• [Activity]: Every line of the entries below that carries the string "will" should be copied.

• [Dataset]:
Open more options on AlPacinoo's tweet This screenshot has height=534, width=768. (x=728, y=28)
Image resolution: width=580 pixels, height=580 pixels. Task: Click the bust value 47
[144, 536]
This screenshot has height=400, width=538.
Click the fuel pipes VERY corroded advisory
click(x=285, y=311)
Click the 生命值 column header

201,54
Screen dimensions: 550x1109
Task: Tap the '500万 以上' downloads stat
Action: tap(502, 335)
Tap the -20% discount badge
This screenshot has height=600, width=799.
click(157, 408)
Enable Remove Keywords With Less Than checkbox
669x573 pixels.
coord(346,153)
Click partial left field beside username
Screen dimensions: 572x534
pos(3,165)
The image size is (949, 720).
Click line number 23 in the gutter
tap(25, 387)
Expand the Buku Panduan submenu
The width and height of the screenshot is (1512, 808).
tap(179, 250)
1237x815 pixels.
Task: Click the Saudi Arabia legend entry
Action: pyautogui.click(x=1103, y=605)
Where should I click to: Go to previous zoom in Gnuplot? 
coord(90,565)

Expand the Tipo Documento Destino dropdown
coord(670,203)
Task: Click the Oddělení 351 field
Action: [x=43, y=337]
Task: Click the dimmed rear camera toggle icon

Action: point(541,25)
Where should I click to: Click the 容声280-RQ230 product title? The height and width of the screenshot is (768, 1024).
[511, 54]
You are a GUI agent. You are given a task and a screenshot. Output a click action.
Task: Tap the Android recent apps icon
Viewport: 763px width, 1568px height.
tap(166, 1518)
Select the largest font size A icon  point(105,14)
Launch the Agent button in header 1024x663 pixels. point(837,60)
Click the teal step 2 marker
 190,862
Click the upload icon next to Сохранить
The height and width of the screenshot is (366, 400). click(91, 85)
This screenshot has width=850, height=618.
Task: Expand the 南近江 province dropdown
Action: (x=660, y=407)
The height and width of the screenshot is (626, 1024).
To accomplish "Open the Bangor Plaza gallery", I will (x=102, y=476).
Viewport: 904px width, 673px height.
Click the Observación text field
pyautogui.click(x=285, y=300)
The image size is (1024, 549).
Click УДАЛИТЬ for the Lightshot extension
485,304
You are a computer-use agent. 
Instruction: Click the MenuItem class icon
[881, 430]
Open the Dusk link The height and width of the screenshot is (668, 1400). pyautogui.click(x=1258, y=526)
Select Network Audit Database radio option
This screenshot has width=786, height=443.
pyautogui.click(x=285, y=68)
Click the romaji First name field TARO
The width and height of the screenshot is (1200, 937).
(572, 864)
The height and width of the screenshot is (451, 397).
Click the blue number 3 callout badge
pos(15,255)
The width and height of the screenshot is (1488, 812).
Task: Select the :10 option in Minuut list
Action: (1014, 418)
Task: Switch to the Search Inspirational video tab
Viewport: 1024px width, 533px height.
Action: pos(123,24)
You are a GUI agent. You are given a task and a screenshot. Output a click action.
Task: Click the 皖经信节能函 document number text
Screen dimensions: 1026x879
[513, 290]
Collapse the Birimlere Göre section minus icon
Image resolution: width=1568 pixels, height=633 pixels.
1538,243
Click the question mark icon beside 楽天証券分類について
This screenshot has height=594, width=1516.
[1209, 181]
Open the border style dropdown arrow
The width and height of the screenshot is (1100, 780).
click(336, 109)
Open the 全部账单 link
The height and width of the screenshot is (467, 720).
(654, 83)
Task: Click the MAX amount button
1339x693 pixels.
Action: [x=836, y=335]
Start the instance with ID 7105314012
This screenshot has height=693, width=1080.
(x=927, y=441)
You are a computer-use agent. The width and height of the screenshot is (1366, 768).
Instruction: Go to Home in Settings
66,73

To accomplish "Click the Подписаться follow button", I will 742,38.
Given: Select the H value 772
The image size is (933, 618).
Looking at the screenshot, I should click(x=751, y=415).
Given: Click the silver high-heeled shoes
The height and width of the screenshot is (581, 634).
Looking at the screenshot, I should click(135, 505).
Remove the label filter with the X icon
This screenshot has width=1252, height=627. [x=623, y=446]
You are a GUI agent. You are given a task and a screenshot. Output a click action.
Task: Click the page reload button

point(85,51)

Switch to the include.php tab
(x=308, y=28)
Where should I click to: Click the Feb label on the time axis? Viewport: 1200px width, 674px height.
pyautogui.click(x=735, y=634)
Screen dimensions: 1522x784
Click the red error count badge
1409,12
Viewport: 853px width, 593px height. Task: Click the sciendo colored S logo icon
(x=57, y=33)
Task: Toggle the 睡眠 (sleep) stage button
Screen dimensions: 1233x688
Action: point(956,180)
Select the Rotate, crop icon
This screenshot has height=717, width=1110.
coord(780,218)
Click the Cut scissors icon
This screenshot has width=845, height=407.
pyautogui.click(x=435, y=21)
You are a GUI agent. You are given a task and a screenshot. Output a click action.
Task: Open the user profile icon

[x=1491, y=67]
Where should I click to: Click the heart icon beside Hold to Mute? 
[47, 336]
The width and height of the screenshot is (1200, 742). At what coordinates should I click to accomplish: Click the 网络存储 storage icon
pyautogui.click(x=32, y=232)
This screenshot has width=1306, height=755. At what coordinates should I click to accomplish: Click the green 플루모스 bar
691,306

• [Reply to the exercise]:
To accomplish "Open the Bangor Plaza gallery", I will (x=102, y=476).
To accomplish "Click the Подписаться follow button", I will 742,38.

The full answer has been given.